◆ TASK STATEMENT
Copy the lines in the records word for word, starting at the line that contains "Click the node" and ending at the line that contains "pos(1585,288)".

Data on locating visible targets
= = = = = = =

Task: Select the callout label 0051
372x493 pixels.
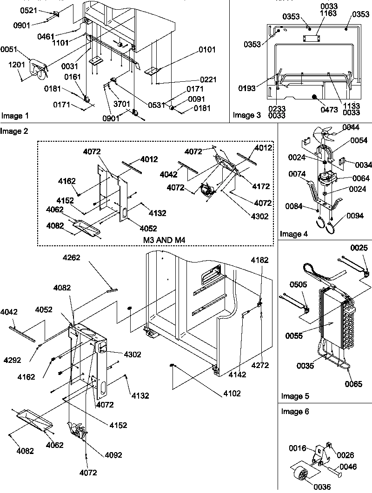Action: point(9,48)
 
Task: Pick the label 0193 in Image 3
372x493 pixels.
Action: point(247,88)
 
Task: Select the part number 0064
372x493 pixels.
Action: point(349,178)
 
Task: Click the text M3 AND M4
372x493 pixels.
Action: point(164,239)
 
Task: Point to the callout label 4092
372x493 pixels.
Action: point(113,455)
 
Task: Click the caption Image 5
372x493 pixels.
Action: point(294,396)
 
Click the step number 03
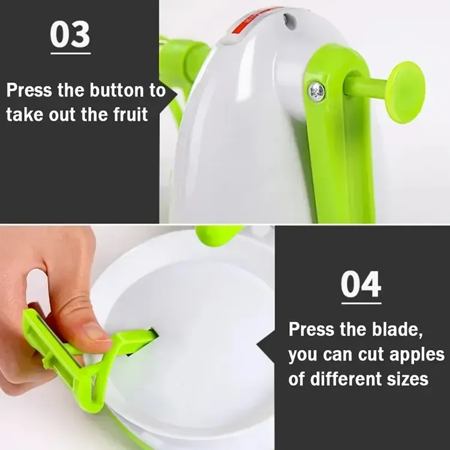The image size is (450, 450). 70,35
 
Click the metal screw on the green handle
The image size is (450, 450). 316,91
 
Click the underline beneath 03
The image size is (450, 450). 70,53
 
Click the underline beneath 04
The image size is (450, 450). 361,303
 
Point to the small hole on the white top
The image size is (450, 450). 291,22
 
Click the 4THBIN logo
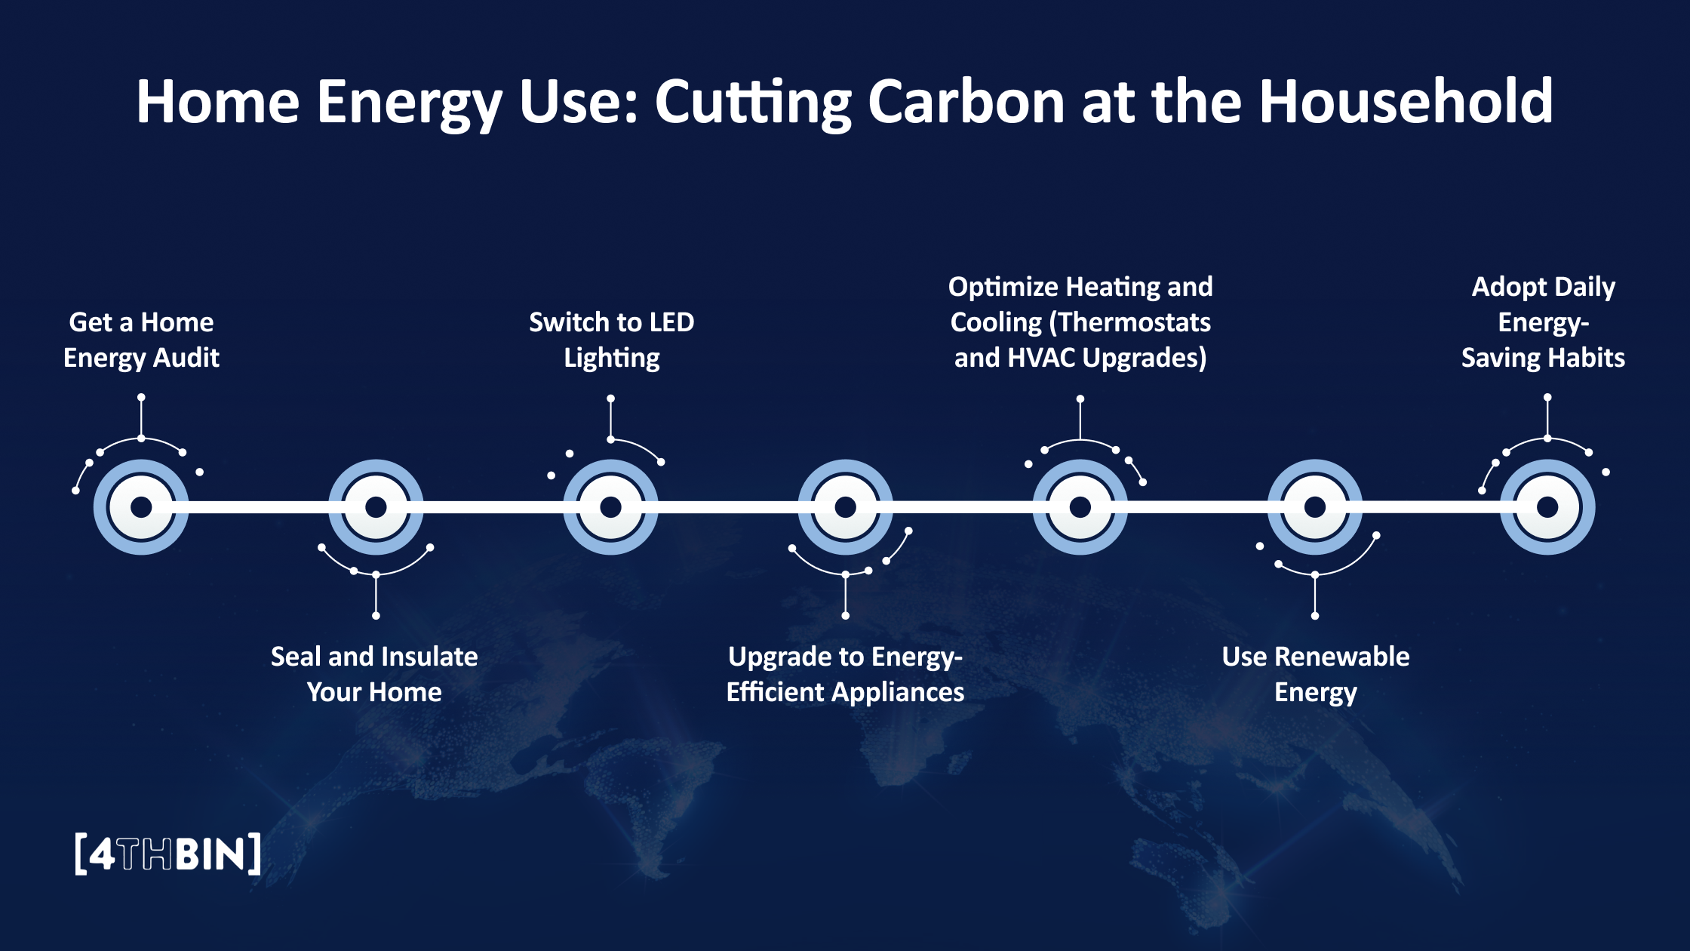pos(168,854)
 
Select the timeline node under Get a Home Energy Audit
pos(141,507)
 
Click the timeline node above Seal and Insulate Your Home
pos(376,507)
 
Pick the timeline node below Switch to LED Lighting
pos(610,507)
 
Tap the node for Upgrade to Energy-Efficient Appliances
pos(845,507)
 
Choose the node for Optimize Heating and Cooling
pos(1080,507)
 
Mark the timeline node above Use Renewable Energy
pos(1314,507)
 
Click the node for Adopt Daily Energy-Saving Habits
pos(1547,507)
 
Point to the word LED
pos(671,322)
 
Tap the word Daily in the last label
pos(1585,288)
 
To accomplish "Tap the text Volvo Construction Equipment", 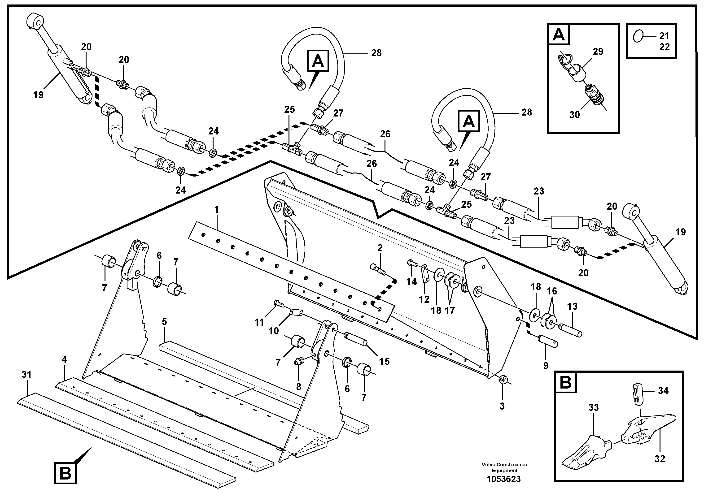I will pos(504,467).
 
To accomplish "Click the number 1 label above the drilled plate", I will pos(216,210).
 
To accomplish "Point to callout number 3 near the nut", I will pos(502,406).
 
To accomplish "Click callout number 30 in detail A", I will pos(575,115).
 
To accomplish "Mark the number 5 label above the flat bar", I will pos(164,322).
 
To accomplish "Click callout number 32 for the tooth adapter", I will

= = = = = = =

◆ RESULT
Click the node for Adopt Daily Energy-Saving Habits
pos(1547,507)
 
Point to the word LED
pos(671,322)
 
Tap the word Daily in the last label
pos(1585,288)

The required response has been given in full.